The cleanup script uses a number of criteria in weighting each outdated archive to decide which ones to delete first. Age and size are some of the considerations. py-markupsafe is small and was only updated to 2.1.3 on September 10, 2023, however the 2.1.1 archives dated back to March 16, 2022, which is probably why they got deleted this past Sunday. We expect users to keep their ports reasonably up to date; MacPorts warns you if your ports tree is more than two weeks old. In this case, the script decided to delete an old archive less than two weeks after the new version was available, which is not ideal, and it would be nice if we didn't do that, but I'm not sure how we should modify the scripts to achieve that.
Replying to jmroot:
We should figure out a way to immediately expire files from the CDN cache when we remove them from the main server.
We control when we run the deletion script on the private server but we do not control when the main public mirror synchronizes with the private server so doing the CDN purge when we run the deletion script wouldn't work. Someone could still request the file between the time that we purged it and the time that the public mirror synchronizes, which would cause the CDN to cache it again.
We could write a script to monitor the private server's rsync log and then purge those items from the CDN as we see in the log that their deletion was synchronized. It might still not happen at exactly the same time (I'm not sure if rsync needs additional time to commit changes to disk for example).
We'd also have to look into the CDN API for purging specific files. Hopefully there is an API that allows specifying an arbitrary number of paths at once. I would not want, for example, to have to send thousands of API requests, one per deleted file.
comment:10 follow-up: 11 Changed 14 months ago by jmroot (Joshua Root)
Replying to ryandesign:
Replying to ulange-eso-org:
perhaps the ports command should detect that and fall back to build from source for the older version?
I think that would be a good idea. MacPorts base should not assume both files will exist; if either one or the other doesn't exist, it should try the next packages mirror or build from source. It should try fetching the rmd160 file first, since it's smaller.
Attempting to fetch the .rmd160 from other mirrors complicates the logic a bit, but is doable. Falling back to building from source when only the .rmd160 is missing is much harder than it sounds. It would require the dependencies to be recomputed, since building may need dependencies that installing from an archive does not.
comment:11 follow-up: 12 Changed 14 months ago by ulange-eso-org
Replying to jmroot:
Replying to ryandesign:
Replying to ulange-eso-org:
perhaps the ports command should detect that and fall back to build from source for the older version?
I think that would be a good idea.
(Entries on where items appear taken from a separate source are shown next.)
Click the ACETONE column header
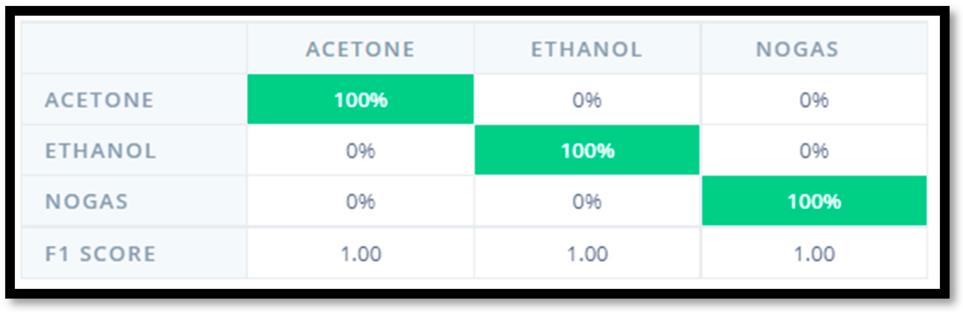The height and width of the screenshot is (312, 963). pyautogui.click(x=360, y=49)
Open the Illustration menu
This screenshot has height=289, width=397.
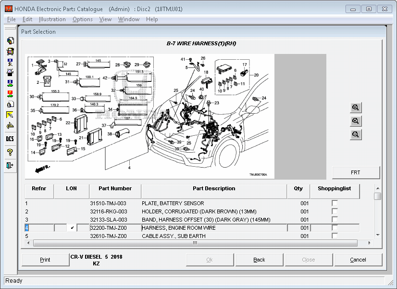[52, 19]
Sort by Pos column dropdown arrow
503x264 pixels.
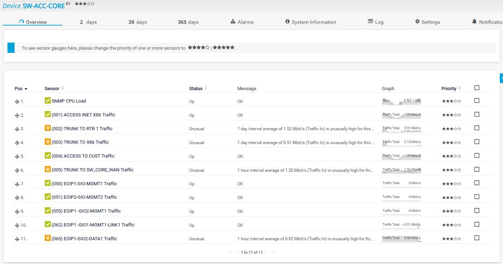[x=26, y=89]
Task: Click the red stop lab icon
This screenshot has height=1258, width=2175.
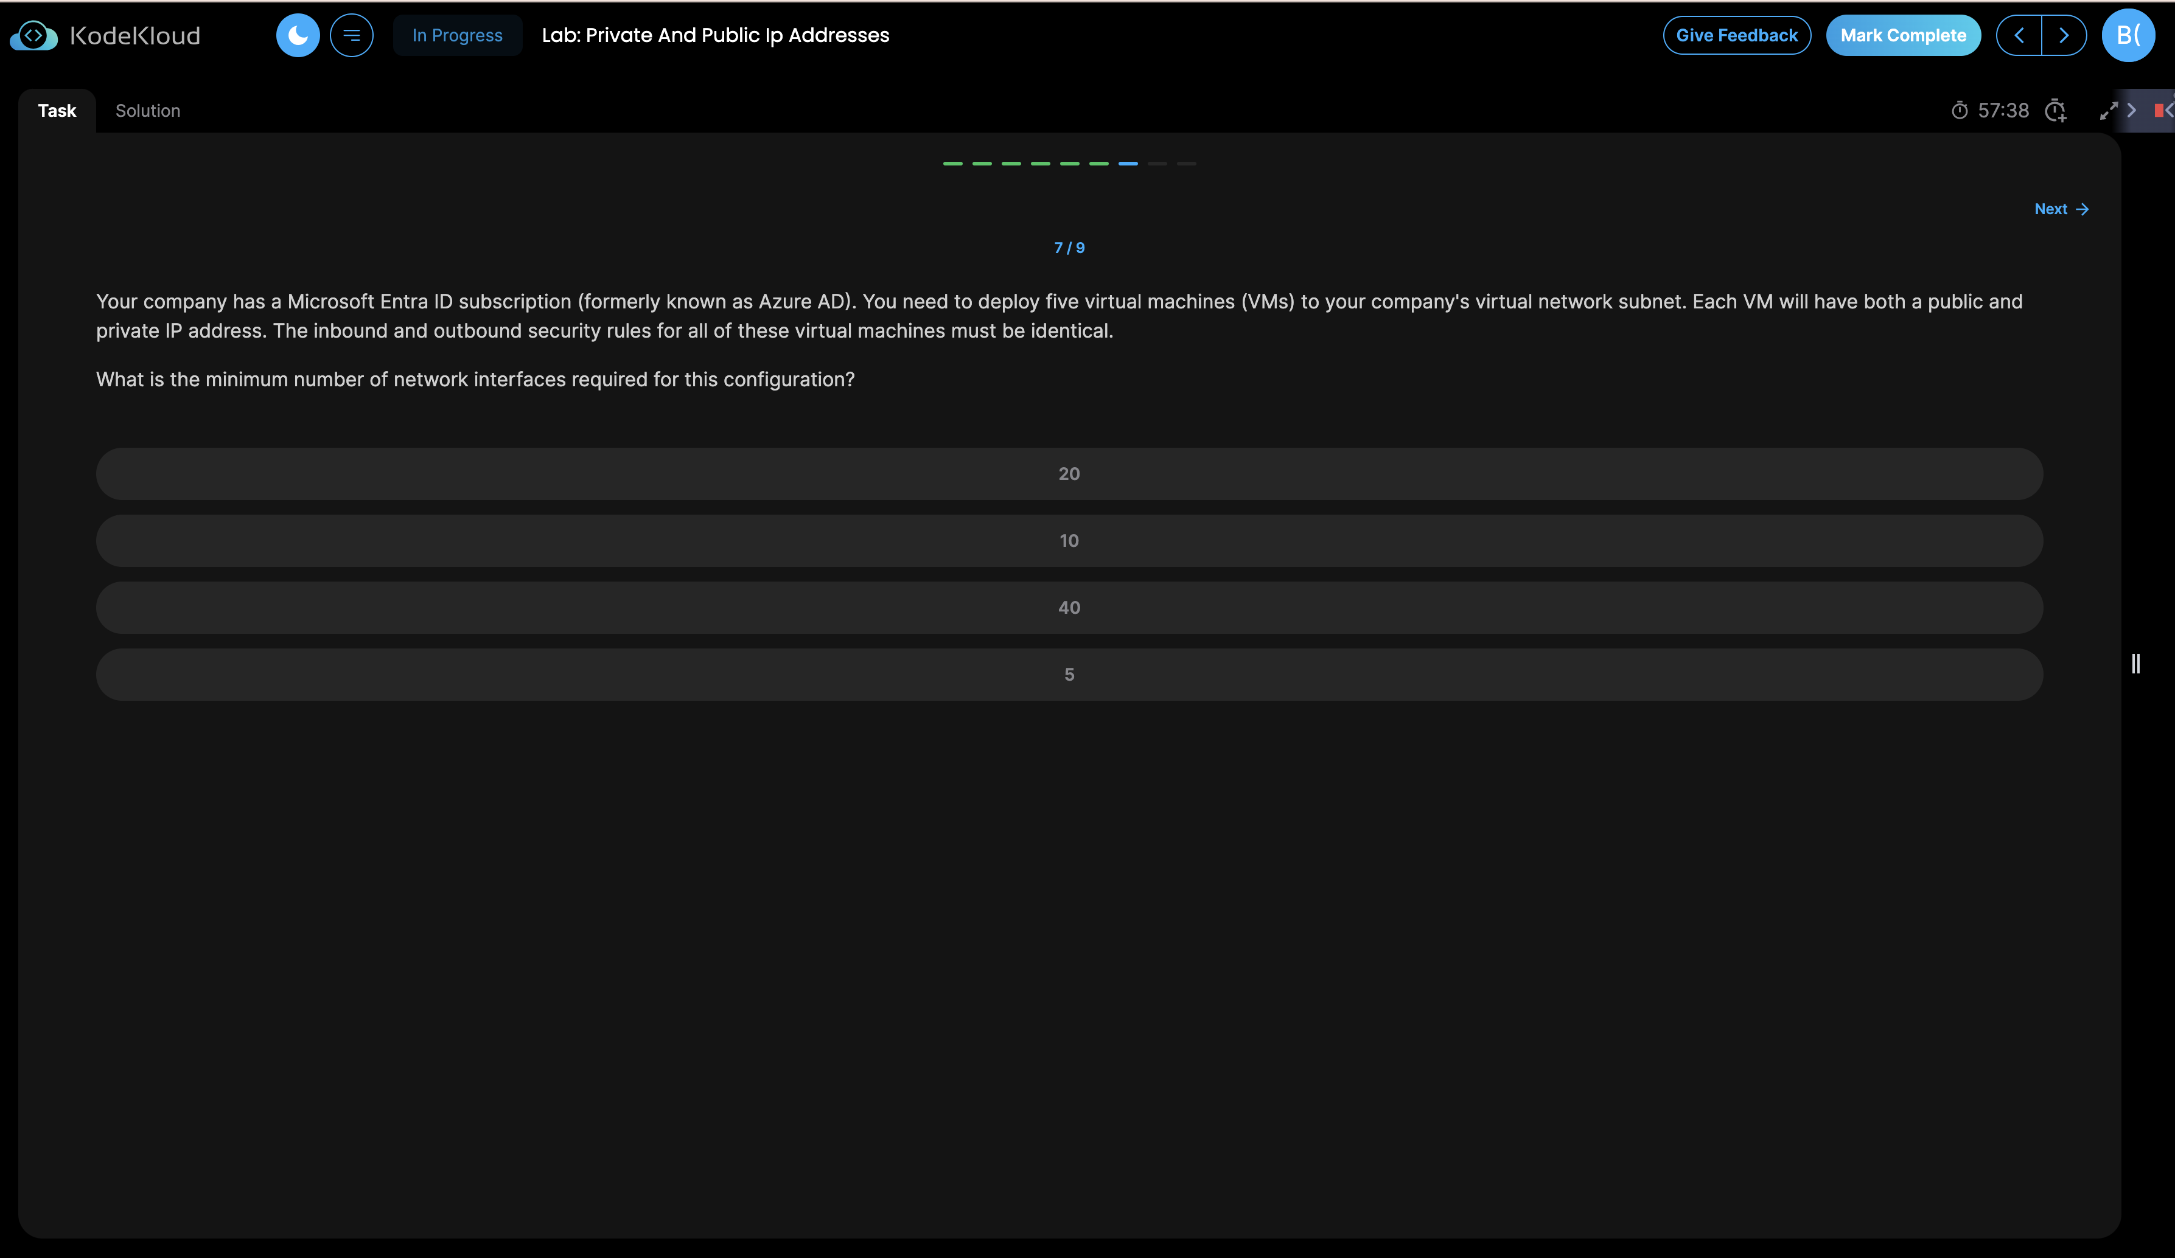Action: pyautogui.click(x=2159, y=110)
MacPorts base should not assume both files will exist; if either one or the other doesn't exist, it should try the next packages mirror or build from source. It should try fetching the rmd160 file first, since it's smaller.
Attempting to fetch the .rmd160 from other mirrors complicates the logic a bit, but is doable.
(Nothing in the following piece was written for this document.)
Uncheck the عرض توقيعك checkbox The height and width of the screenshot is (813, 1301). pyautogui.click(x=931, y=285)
a quick check on some mirrors shows that the needed rmd160 file seems gone from all of them so I'm afraid hunting for that file across mirrors wont help, no?
reading #56181 and the code for browser:macports-infrastructure/jobs/delete_old_archives.py:
Could it be that only the rmd160 file was deleted but the binary archive somehow not?
comment:12 Changed 14 months ago by jmroot (Joshua Root)
Replying to ulange-eso-org:
Could it be that only the rmd160 file was deleted but the binary archive somehow not?
Both files are gone from the origin server. One of them remains in the CDN cache.
There is no file py39-markupsafe-2.1.1_0.darwin_21.x86_64.tbz2.rmd160 on the server. You can confirm that by looking at the directory listing. It was probably automatically deleted because it was outdated. 2.1.3 is the current version. If you look at the contents of your 126-byte file it should be a "404 not found" message from our server.